Cadet researcher spends summer weeks at Sandia Laboratories in NM

  • Published
  • By Jennifer Green-Lanchoney
  • U.S. Air Force Academy Office of Research
Editor's note: This is the second story in a three-part series on the Air Force Academy's Cadet Summer Research Program. Each summer, through the CSRP, more than 100 cadets spend several weeks at private and public research facilities around the world where they apply their classroom knowledge to a variety of military research topics. This year, cadets visited the Facebook campus in California, Sandia Laboratories in New Mexico and WalMart headquarters in Arkansas. The CSRP provides an opportunity for cadets to apply knowledge from the classroom to programs across the country.

Cadet 1st Class Tyler Hudson, a mechanical engineering major at the Air Force Academy, spent five weeks in New Mexico this summer in the Aircraft Compatibility Department of Sandia Laboratories, a federally-funded research and development center in Albuquerque.

His goal was to continue his work on a computer program that determines the stress a bomb sustains during flight and verifies the safety of nuclear weapons loaded on aircraft.

"They have been changing and updating a program built in the 1980s," Hudson said. "We were trying to make the program easily usable, clean the program up and make it a standalone program that doesn't require special coding software."

Keeping the U.S. nuclear stockpile safe and effective is a major part of Sandia's work as a national security engineering laboratory, Hudson said.

"Nuclear weapons are a secure area of technology and (Sandia) wants to make sure they get everything right," he said. "On a nuclear bomb there are six points of contact - two hooks and four sway braces."

Sway braces ensure a nuclear or conventional weapon does not sway or swing from its connections when an aircraft performs maneuvers.

"I was looking at making sure the bomb was secure going through certain Mach numbers, at certain speeds, at a certain altitude and under certain load conditions," Hudson said.

Mach numbers refer to the speed of an aircraft relative to the speed of sound.

"I took a systems dynamics course the semester prior to my internship (at Sandia Laboratories) and a lot of the projects were very similar to what we were working on in the internship," he said. "The internship allowed me to demonstrate the knowledge I learned in my Mechanical Engineering courses at the Academy. It also validated the topics covered in my courses."

Hudson said the Academy's broad base of instruction and high academic standards were a benefit to his internship.

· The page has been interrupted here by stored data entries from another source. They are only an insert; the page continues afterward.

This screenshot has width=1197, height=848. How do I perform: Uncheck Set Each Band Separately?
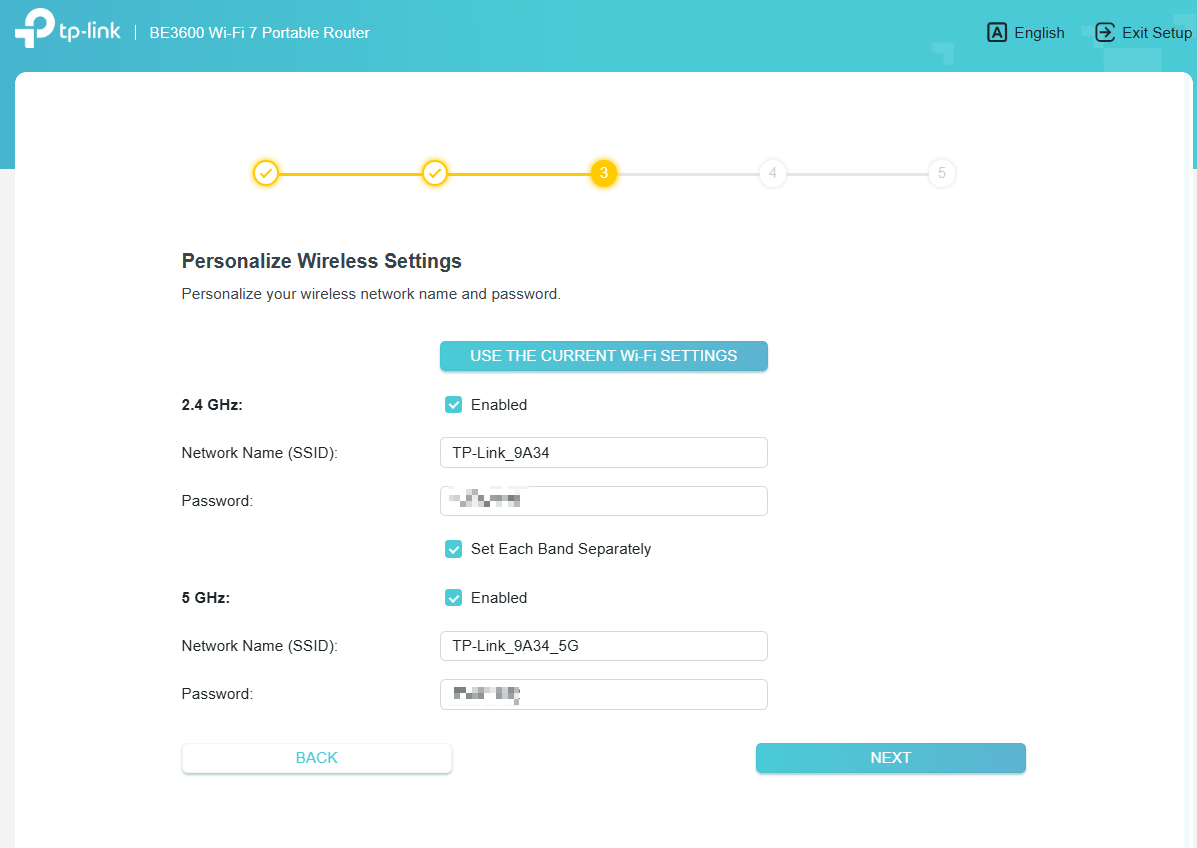(x=453, y=549)
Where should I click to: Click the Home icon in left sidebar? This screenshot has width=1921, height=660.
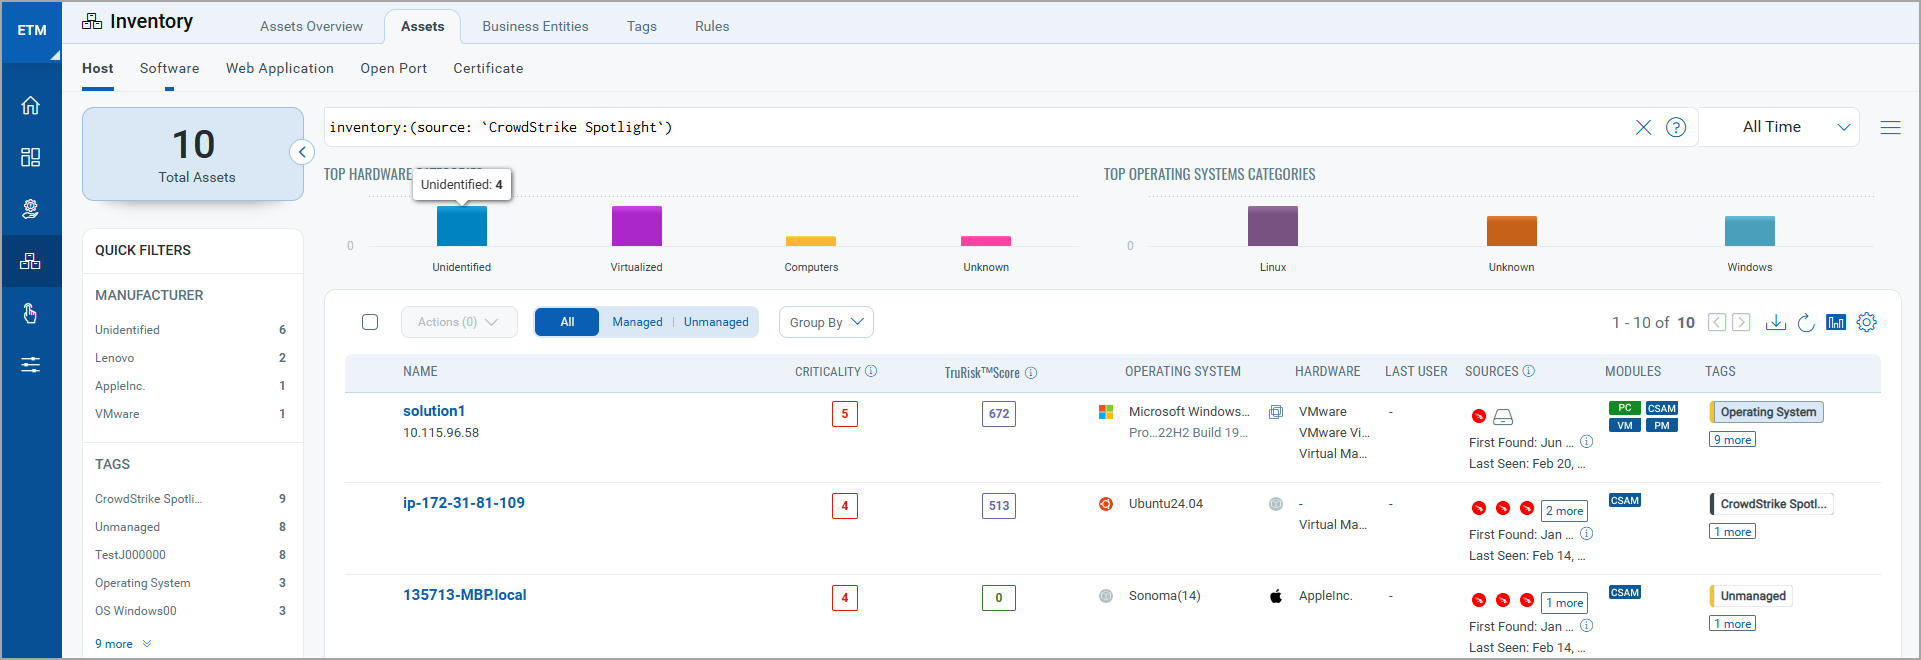(x=31, y=105)
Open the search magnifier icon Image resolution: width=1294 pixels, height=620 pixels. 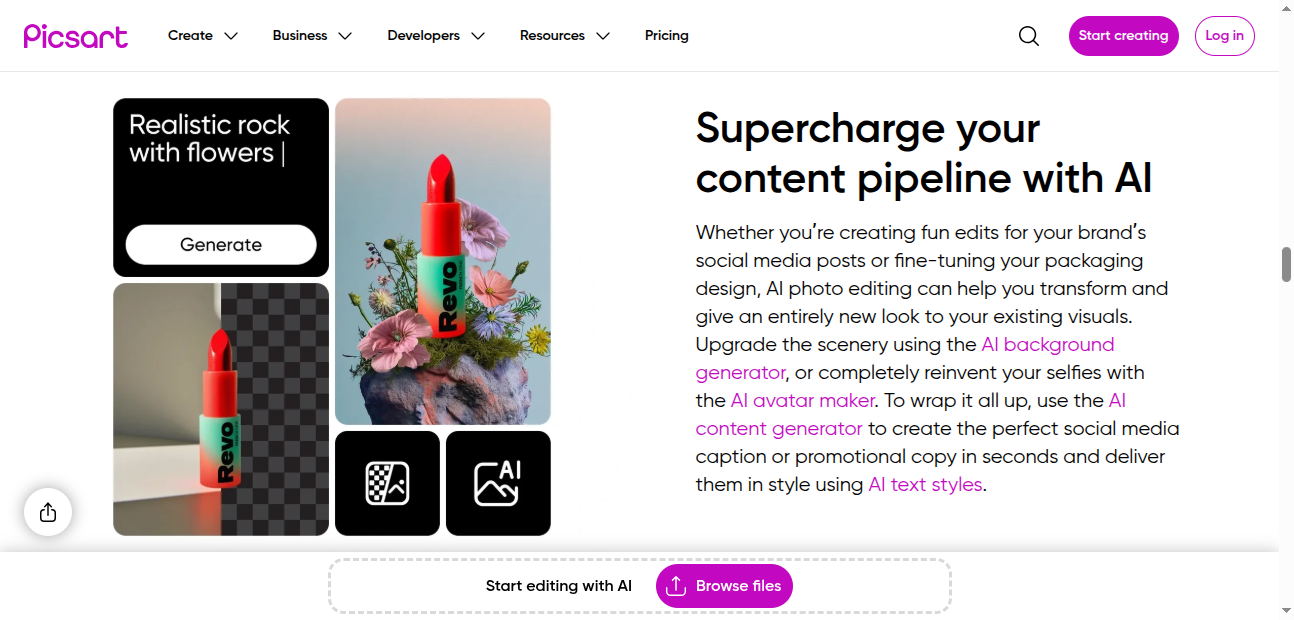coord(1029,36)
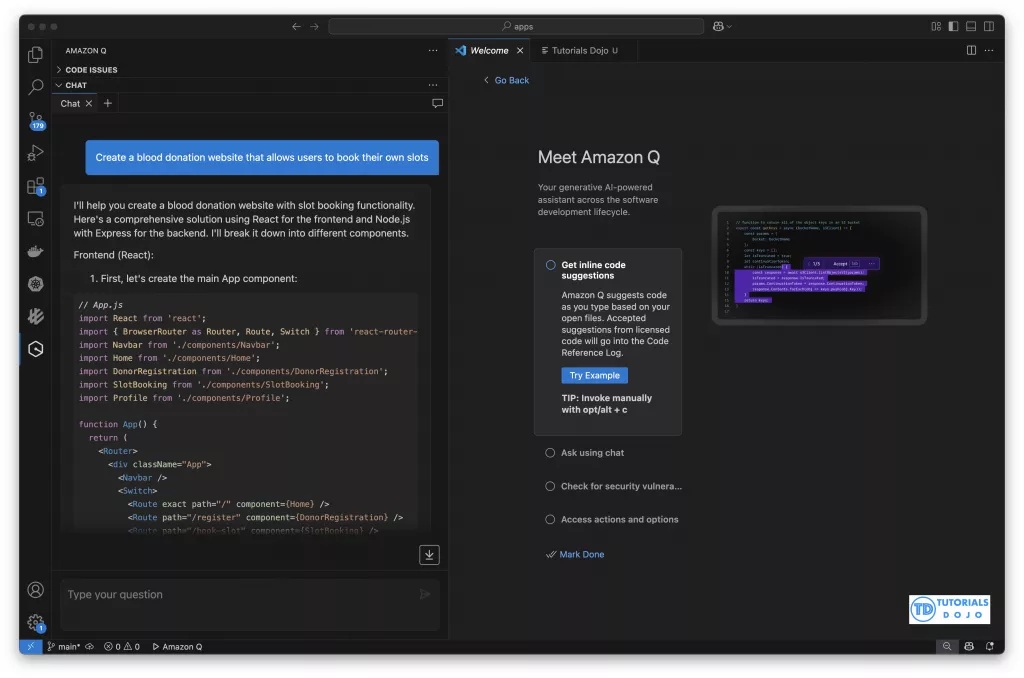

"Most undergraduate institutions do not require engineering majors to take as many mathematics courses as the Academy," he said. "The broad base of instruction provided at the Academy as well as the high academic standards ensured I was able to converse with my research partner, Philip Jones, a graduate student from Virginia Tech pursuing his doctorate in mechanical engineering. I was able to converse with Philip and contribute just as effectively, despite our differences in education levels."